Introduction to schtools
In schtools: Schloss Lab Tools for Reproducible Microbiome Research

schtools::set_knitr_opts()
knitr::opts_chunk$set(
  collapse = TRUE,
  echo = TRUE,
  comment = "#>"
)

library(schtools)
library(dplyr)
library(ggplot2)
library(readr)
library(tidyr)

Handling mothur data

Calculate relative abundances

You can read a shared file and calculate relative abundances with calc_relabun():

shared_dat <- read_tsv(system.file("extdata", "test.shared",
  package = "schtools"
))
relabun_dat <- shared_dat %>% calc_relabun()
head(relabun_dat)

calc_relabun() returns the data frame in long format. You can use tidyr::pivot_wider() to convert it to wide format:

wide_dat <- relabun_dat %>%
  pivot_wider(names_from = "otu", values_from = "rel_abun")
head(wide_dat)

You can see that the relative abundances for each sample sum to 1:

wide_dat %>%
  select(starts_with("Otu")) %>%
  rowSums()

Taxonomy files

mothur formats taxonomy files as tab-separated values (tsv). You can use read_tax() to parse the taxonomy data and create separate columns for each taxonomic level.

tax_dat <- read_tax(system.file("extdata", "test.taxonomy",
  package = "schtools"
))
head(tax_dat)

The column label_html provides html that correctly italicizes the genus name without italicizing the OTU label. This can be used with ggtext::element_markdown() to make nice plots:

library(ggtext)
set.seed(20220427)

relabun_dat %>%
  mutate(
    sample_num = stringr::str_remove(sample, "p") %>% as.integer(),
    treatment = case_when(
      sample_num %% 2 == 1 ~ "A",
      TRUE ~ "B"
    )
  ) %>%
  inner_join(tax_dat, by = "otu") %>%
  ggplot(aes(x = rel_abun, y = label_html, color = treatment)) +
  geom_jitter(alpha = 0.7, height = 0.2) +
  labs(x = "Relative abundance", y = "") +
  theme_minimal() +
  theme(axis.text.y = element_markdown())

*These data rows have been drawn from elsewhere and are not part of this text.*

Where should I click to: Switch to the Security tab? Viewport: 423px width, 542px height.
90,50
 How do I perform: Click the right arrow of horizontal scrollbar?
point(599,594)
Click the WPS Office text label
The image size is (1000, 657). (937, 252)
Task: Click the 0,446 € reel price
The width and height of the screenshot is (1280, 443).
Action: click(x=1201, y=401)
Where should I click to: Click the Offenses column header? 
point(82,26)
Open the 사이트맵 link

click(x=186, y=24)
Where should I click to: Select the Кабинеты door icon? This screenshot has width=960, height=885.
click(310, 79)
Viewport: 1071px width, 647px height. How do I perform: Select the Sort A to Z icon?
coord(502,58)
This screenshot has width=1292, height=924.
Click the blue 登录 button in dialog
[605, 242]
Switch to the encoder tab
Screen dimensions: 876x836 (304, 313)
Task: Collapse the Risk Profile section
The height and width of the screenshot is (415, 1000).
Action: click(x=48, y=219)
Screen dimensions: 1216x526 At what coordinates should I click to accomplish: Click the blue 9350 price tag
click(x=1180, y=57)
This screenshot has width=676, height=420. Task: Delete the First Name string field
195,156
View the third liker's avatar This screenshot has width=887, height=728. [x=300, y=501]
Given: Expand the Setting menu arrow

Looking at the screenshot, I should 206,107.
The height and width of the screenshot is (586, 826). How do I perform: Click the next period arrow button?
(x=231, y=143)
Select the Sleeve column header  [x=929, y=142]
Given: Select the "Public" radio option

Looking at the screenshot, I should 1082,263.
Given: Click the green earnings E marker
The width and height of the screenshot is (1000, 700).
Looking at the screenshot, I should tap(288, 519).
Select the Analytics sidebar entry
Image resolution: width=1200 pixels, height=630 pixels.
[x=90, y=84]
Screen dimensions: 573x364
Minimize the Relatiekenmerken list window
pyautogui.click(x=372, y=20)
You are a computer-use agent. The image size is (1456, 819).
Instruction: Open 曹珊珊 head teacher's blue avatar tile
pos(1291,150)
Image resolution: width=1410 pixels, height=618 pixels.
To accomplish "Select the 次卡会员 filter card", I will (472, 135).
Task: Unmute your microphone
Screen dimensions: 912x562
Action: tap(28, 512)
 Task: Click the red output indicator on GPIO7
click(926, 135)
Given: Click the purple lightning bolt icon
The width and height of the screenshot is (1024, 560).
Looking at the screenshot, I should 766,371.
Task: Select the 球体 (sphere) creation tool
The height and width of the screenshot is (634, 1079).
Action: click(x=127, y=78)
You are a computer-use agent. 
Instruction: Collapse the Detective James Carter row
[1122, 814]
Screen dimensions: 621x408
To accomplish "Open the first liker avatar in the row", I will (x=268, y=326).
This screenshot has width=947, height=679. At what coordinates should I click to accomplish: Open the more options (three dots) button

Pooling OTU counts at different taxonomic levels

A common task is to repeat OTU-level analyses at different taxonomic levels to determine which resolution is optimal for answering your questions. You'll need a shared file, generated from clustering sequences into OTUs with mothur, and a corresponding taxonomy file. Take a look at the mothur documentation for info on generating these files and performing microbiome analyses.

In this example, pool_taxon_counts() pools the OTU counts in the shared file at the genus level and returns new shared and taxonomy data frames.

tax_dat <- read_tax(system.file("extdata", "test.taxonomy",
  package = "schtools"
))
shared_dat <- readr::read_tsv(system.file("extdata", "test.shared",
  package = "schtools"
))
pool_taxon_counts(shared_dat, tax_dat, "genus")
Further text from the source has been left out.